What you should do:
In the entries that follow, find every line containing "agent" and copy it.

(Saved data entries)
::::::::

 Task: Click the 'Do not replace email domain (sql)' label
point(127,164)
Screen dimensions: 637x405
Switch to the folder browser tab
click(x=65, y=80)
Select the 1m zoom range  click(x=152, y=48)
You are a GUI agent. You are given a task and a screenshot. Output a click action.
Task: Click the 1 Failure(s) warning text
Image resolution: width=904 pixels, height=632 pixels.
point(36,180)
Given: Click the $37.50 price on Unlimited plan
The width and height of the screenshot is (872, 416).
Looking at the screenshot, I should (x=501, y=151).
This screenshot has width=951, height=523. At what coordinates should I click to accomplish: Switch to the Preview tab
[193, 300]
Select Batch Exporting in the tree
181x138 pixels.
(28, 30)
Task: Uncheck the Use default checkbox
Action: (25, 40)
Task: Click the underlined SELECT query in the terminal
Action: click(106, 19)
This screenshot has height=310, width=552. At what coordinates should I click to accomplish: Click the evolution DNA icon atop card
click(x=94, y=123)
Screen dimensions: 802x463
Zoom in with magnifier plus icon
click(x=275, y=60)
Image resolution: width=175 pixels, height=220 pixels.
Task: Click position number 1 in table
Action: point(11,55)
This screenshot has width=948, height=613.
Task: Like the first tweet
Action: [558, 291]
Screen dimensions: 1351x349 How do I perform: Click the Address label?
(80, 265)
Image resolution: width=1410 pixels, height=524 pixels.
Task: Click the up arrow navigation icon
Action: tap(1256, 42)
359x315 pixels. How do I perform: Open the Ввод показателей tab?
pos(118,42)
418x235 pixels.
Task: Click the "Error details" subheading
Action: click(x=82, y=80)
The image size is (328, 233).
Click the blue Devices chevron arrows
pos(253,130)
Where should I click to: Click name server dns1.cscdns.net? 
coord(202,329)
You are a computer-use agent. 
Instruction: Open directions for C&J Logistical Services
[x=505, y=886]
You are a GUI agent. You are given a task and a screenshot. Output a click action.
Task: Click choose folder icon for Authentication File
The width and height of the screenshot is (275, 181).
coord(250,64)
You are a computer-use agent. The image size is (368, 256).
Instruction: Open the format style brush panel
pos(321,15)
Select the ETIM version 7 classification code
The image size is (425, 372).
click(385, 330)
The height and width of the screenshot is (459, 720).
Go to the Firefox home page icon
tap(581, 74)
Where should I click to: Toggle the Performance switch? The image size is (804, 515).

::::::::

Problem solution:
You are a GUI agent. You are given a task and a screenshot. Output a click action.
You are a computer-use agent. 
You are a GUI agent. You are given a task and a screenshot. Output a click action.
You are a computer-use agent. The image size is (368, 256).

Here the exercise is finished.